Les légendes attribuées aux calligraphies prennent ici une place spécifique : elles précisent l’intention tout en ouvrant à l’imaginaire, creusant l’écart entre le vu et le pensé tout en modulant les distances. En effet, reconnaître « Ai Wei Wei » sous le portrait de l’artiste bien connu n’est pas lire « Celui dont on tait la peur » ; et « Rampling held by Egglestone hold by Teller hold by me » impose une narration dont on aura peine à trouver l’improbable fil. Ce travail sur le titre fait écho à celui d’une l’exposition de 2014, « oNiReaKHoWaRiGNoRaLiSMe » : il y reprend le mot « onirique » –dont « Oni » est aussi un héros de jeux vidéo – puis insère « Khong » (néant, en vietnamien), qu’il colle à « War » ; enfin, « ignorance » se termine en « isme ». Ce qui n’interdit pas d’y trouver encore « who » ou « réalisme », « moralisme » et « reac(K?) »... dans une lecture définitivement ouverte, on l’aura compris.

Si ce télescopage linguistique peut passer pour une signature, il rappelle la typographie d’un code secret et prend l’allure d’un manifeste encore orphelin de son texte. Il évoquerait aussi une inclassable philosophie à inventer qui, selon l’artiste, pourrait régner sur ce « Royaume d’encre ».

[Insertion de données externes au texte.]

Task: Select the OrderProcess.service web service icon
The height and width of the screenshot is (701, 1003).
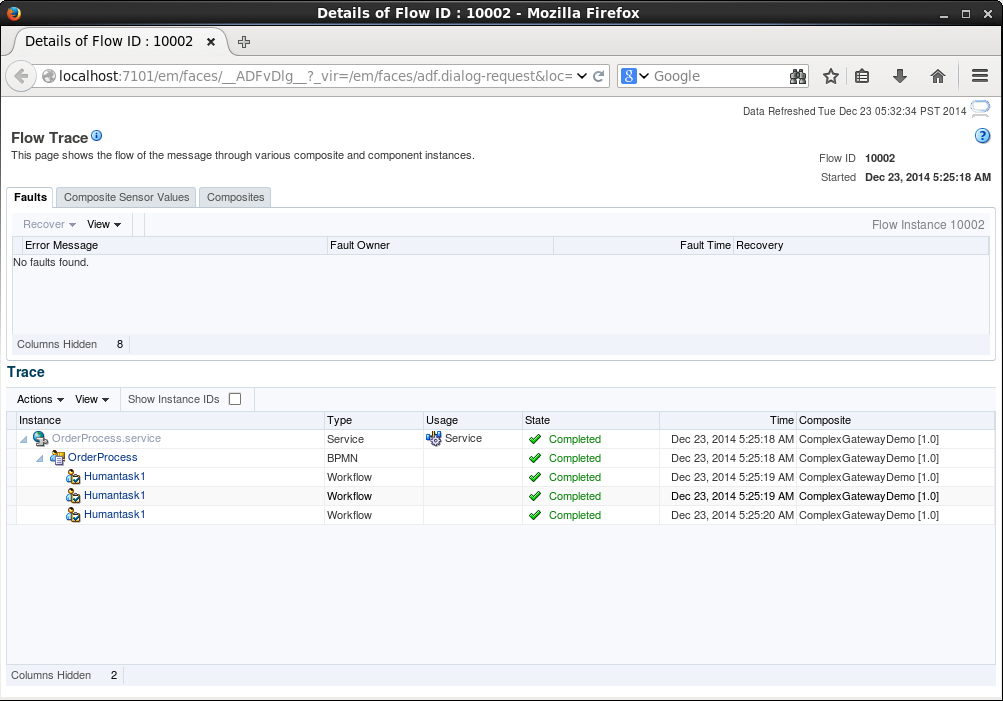Action: coord(40,438)
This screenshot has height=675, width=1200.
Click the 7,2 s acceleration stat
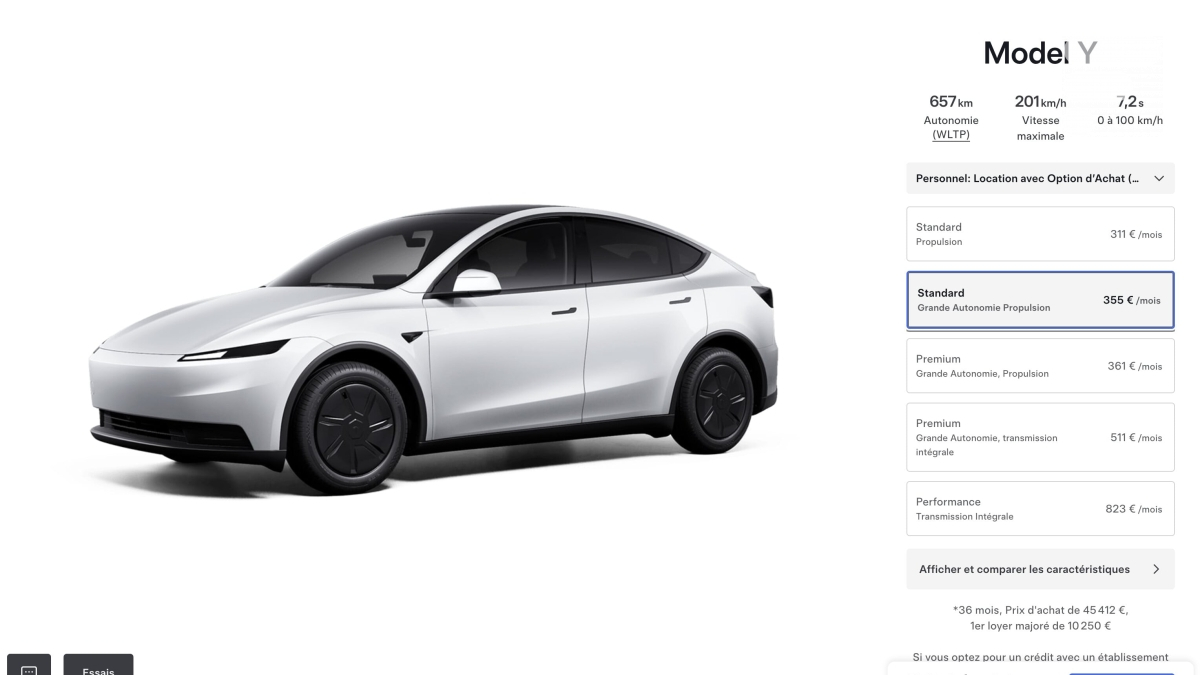pyautogui.click(x=1130, y=110)
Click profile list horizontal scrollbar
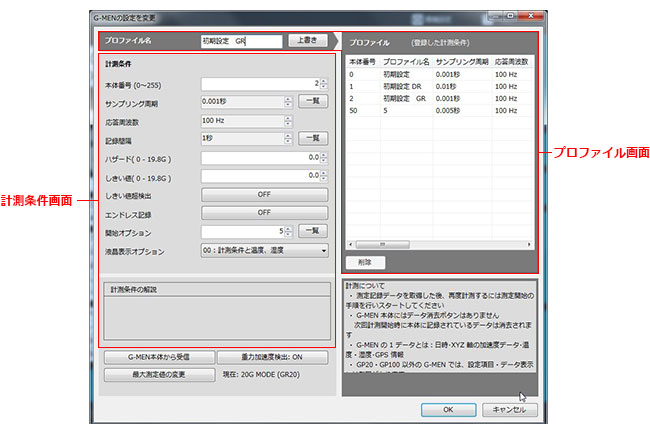Screen dimensions: 650x434 point(440,244)
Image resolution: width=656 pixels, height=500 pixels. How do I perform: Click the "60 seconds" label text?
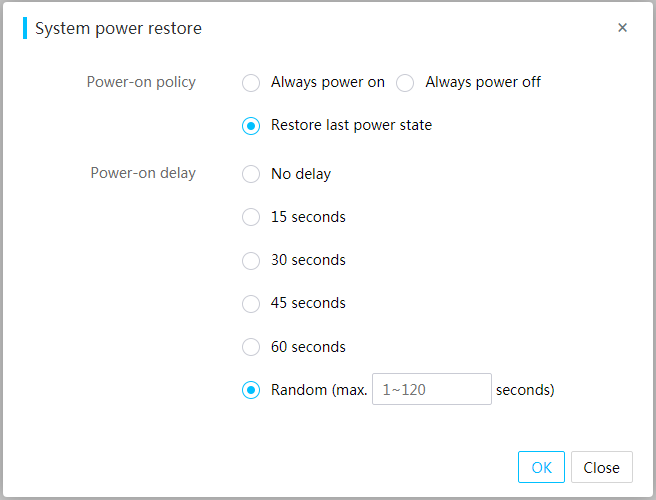(308, 348)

On l’a vu, Truc-Anh malmène les syntaxes littéraires et iconiques dans une évidente nécessité de nous emmener loin, tant des « prêt-à-penser » que des « prêts-à regarder », qui n’en finissent pas de se déliter. Effritement des mémoires surencombrées ; décomposition des logiciels idéologiques ; obsolescence de la pensée binaire...
Truc-Anh est-il un nomade ? Entre Ho Chi Minh ville, Paris et le mainstream international, il vérifie ses racines et multiplie les itinéraires pour une œuvre touffue et puissante, dans une recherche obstinée d’un noyau existentiel à approcher au-delà de ses propres origines.